What is required
When you have gone through the entries below, state how many lines include the word "staršev" and write nothing else.

Input records

= = = = =

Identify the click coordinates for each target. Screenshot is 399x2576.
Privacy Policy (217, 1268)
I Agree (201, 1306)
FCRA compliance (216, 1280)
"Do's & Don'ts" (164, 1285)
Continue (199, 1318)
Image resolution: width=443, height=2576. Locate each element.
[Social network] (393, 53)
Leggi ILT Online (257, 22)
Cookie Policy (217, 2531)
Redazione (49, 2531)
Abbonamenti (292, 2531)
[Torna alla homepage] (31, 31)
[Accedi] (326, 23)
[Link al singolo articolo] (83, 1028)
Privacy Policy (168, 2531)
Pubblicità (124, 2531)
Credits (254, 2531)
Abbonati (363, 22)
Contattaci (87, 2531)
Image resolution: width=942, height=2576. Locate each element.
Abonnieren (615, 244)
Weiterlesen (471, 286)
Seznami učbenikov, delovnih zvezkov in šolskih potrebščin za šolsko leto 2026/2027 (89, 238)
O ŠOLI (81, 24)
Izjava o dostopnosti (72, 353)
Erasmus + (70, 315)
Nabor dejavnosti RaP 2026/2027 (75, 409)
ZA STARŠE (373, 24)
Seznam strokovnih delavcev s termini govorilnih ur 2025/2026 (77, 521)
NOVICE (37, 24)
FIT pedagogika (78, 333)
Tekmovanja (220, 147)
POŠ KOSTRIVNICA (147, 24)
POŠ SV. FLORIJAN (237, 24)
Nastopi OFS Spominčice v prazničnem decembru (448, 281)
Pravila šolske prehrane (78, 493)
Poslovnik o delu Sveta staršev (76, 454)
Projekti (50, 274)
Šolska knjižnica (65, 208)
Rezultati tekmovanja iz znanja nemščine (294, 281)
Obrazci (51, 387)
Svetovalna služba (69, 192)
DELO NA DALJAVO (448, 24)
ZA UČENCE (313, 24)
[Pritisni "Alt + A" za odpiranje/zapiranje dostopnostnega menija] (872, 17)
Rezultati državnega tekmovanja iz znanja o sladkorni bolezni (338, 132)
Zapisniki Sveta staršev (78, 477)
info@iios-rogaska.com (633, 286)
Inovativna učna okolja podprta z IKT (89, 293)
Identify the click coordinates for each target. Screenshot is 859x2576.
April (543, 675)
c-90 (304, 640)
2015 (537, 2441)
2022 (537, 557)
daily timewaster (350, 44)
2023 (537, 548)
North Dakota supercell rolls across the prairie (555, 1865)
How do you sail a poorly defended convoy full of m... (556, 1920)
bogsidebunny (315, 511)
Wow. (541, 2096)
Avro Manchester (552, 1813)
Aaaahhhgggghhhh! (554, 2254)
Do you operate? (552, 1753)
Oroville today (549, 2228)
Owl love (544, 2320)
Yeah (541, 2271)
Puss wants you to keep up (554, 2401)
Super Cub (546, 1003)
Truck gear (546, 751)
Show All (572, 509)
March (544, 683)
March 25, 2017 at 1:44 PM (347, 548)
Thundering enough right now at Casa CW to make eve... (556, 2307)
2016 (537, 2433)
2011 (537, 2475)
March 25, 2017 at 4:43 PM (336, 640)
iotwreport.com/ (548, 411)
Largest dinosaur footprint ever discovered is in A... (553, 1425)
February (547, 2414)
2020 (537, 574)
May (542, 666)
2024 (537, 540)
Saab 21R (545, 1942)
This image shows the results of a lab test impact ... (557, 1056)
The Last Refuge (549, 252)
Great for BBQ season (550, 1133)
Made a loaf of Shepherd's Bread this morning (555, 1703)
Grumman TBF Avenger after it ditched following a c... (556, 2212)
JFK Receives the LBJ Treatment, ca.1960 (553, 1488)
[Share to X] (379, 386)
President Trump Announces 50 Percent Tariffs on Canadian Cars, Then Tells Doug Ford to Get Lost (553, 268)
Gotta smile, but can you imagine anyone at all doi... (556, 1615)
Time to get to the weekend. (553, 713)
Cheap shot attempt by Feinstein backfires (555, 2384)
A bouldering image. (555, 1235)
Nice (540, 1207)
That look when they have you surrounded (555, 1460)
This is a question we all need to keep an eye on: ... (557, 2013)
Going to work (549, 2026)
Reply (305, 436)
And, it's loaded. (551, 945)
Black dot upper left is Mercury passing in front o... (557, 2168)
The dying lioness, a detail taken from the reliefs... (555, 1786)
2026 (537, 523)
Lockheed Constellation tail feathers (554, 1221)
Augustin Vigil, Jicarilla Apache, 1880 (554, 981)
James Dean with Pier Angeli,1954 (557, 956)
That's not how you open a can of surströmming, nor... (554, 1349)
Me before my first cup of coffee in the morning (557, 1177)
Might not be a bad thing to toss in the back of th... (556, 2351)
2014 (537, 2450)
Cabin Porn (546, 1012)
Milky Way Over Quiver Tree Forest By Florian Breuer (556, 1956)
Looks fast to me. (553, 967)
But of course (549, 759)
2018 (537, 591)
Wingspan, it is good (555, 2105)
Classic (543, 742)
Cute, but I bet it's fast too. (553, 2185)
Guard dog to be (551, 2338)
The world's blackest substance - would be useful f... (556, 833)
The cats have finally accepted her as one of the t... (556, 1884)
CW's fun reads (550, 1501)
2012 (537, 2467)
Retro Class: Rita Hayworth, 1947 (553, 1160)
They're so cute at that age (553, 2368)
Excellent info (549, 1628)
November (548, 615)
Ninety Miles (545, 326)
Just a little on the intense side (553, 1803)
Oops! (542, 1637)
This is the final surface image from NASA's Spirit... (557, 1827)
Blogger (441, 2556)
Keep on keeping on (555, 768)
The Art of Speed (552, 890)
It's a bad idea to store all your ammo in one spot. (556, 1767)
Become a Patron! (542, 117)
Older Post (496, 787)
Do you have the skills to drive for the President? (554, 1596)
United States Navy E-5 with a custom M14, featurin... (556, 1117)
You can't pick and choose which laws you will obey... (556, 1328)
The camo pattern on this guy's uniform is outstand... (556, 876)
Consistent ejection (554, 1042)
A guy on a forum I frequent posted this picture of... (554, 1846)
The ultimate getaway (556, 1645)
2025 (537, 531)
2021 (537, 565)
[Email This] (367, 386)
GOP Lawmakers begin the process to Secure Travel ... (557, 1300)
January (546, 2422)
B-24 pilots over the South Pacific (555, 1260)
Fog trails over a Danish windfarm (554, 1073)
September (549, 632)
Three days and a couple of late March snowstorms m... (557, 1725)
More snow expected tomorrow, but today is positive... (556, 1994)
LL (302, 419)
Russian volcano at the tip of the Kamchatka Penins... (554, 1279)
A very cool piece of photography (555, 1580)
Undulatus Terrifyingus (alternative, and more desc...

= = = = =

Output for this task
2